Un éleveur pointe du doigt une autre problématique : le renouvellement des élevages dont les coûts sont difficilement supportables par manque de moyens, ce qui met en danger la productivité sur le moyen terme. D'autre part, les mises aux normes souvent imposées par les pouvoirs publics ne sont plus supportables avec les cours actuels.
Les banques quant à elles, peuvent actionner les leviers habituels et favoriser la souplesse dans les financements, leur but étant de pérenniser leurs clients. Il est toujours possible de décaler les remboursements, voire de programmer des reports d'annuités. Cependant, des difficultés sont attendues, également pour de grosses structures.
Le syndicat des Jeunes Agriculteurs quant à lui, émet l'idée de mettre la pression, notamment sur les grandes surfaces, même si, d'après eux, il n'y a guère plus de viande étrangère dans les rayons en Corrèze. Une campagne par les réseaux sociaux peut être envisagée.
Les aides pour passer le cap
La MSA précise son dispositif de prise en charge de cotisations spécifique à l'accompagnement de la filière porcine. Il vise à compenser la perte subie entre septembre 2021 et février 2022 sur la hausse des charges. Une autre aide est à l'étude, toujours basée sur la prise en charge des cotisations, pour pallier les pertes dues à la hausse des charges liées à la guerre en Ukraine. Un numéro de téléphone pour obtenir des renseignements est mis en place[i].
La Direction Départementale des Territoires revient sur les aides qui ont été proposées avec un plan de sauvegarde en deux volets mis en place.
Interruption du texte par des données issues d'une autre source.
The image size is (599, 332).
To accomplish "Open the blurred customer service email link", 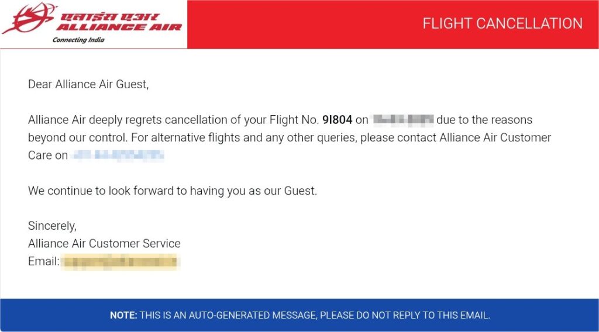I will (x=120, y=262).
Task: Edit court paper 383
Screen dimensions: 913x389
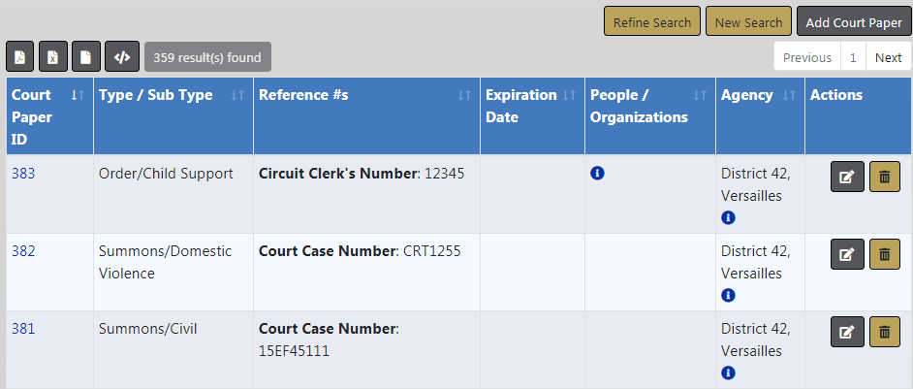Action: coord(847,177)
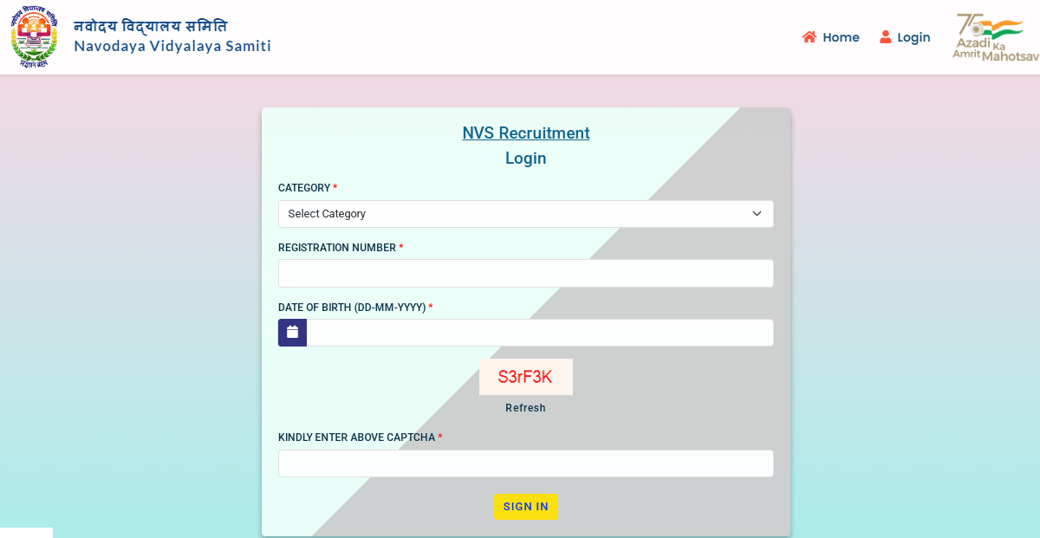The width and height of the screenshot is (1040, 538).
Task: Click the Login heading in the form
Action: click(x=525, y=159)
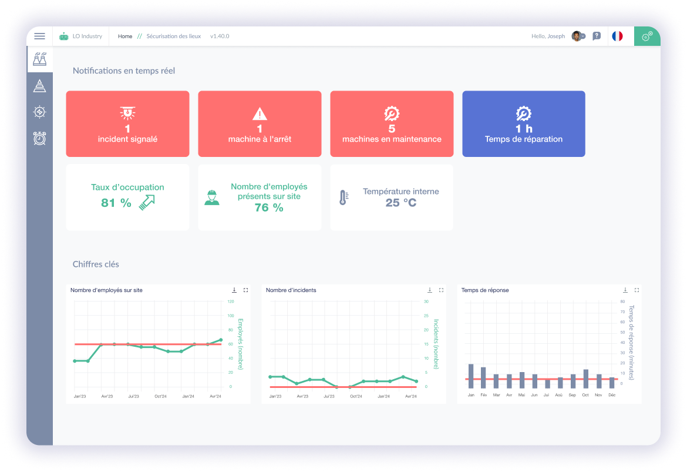Click the 5 machines en maintenance card
Viewport: 687px width, 472px height.
392,123
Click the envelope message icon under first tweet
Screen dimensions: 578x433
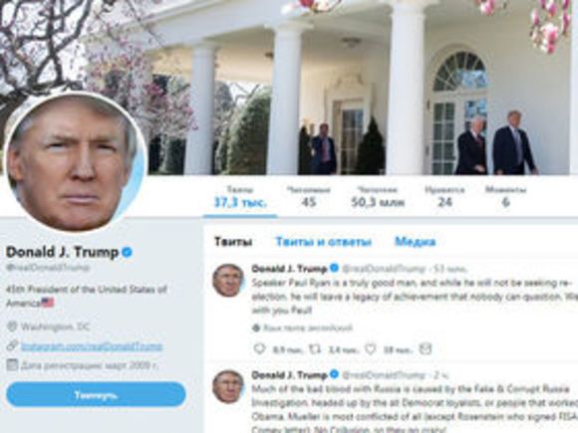(426, 348)
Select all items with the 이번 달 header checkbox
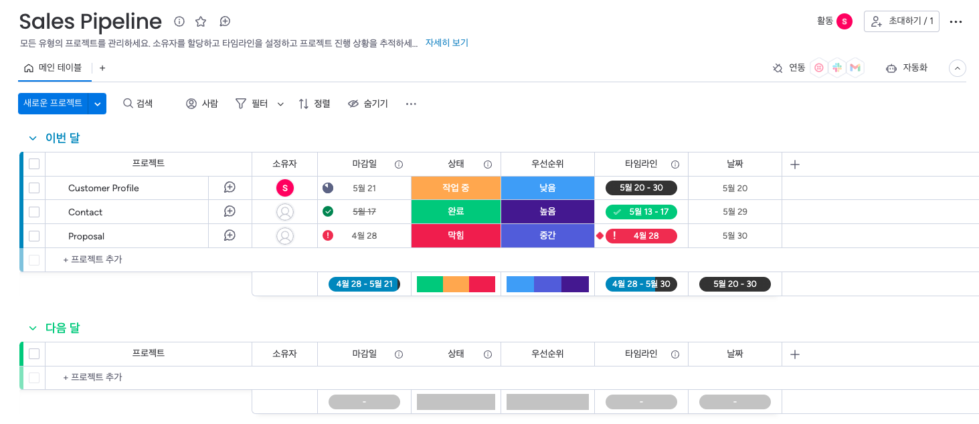Image resolution: width=979 pixels, height=424 pixels. [34, 165]
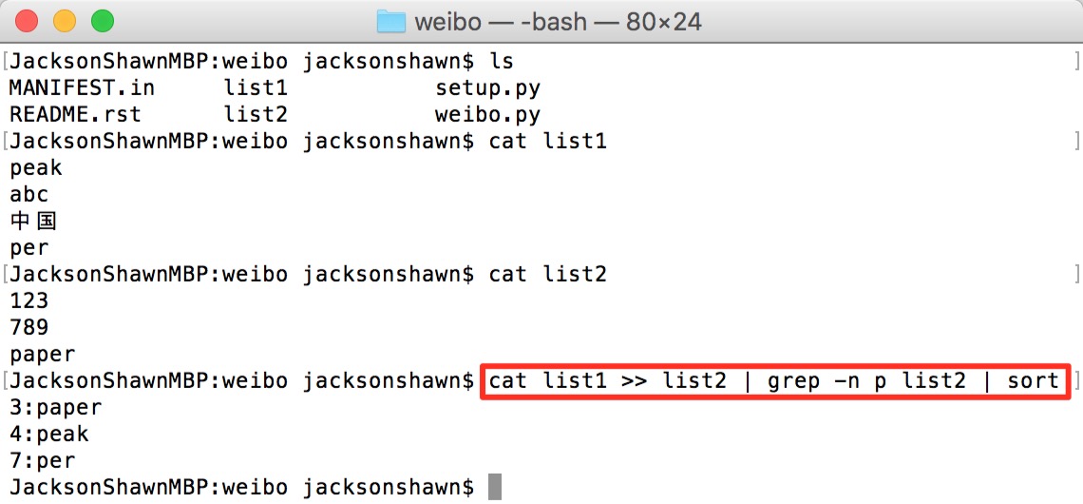Image resolution: width=1083 pixels, height=504 pixels.
Task: Click the "ls" command on the first prompt
Action: (501, 62)
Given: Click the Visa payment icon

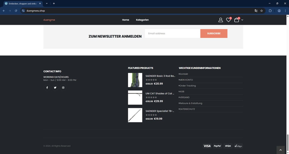Looking at the screenshot, I should [x=207, y=146].
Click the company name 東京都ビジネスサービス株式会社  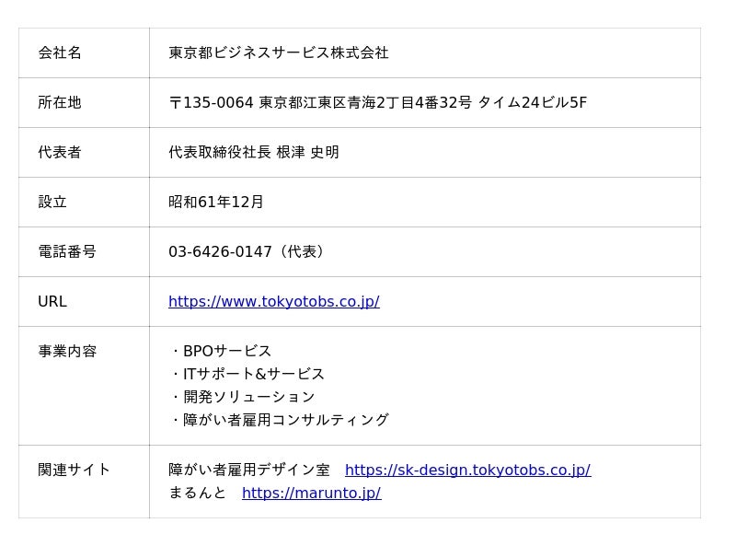click(278, 53)
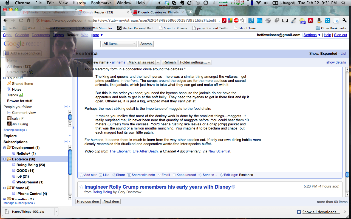Viewport: 351px width, 219px height.
Task: Star the Imagineer Rolly Crump article
Action: (x=81, y=187)
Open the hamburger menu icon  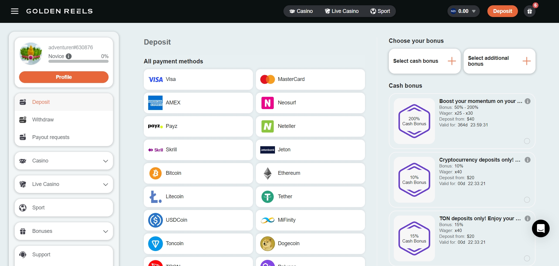[14, 11]
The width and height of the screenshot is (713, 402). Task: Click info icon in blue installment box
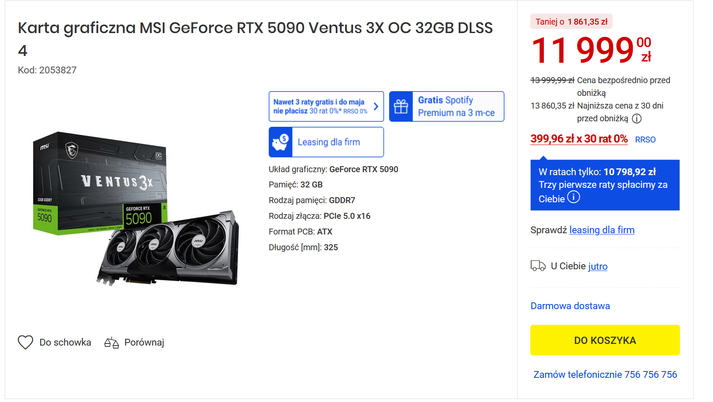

Le premier volet concernait 20 dossiers pour 345 000EUR, alors que le deuxième volet est en cours d'instruction.
Que faire pour l'avenir ?
Sans surprise, tous les participants arrivent à la conclusion qu'il faut revaloriser le porc, puisque les leviers pour baisser les charges sont inexistants. Face à cette situation qui risque bien d'être structurelle, EGalim 2 doit s'imposer car les acheteurs en contournant les objectifs en faisant varier à leur guise, la part du prix du marché, et la part du coût de production dans le prix d'achat.
Finalement, c'est toute la filière qui doit se mobiliser, des éleveurs aux consommateurs, en passant par les grandes surfaces, ces dernières détenant une part importante des solutions envisageables.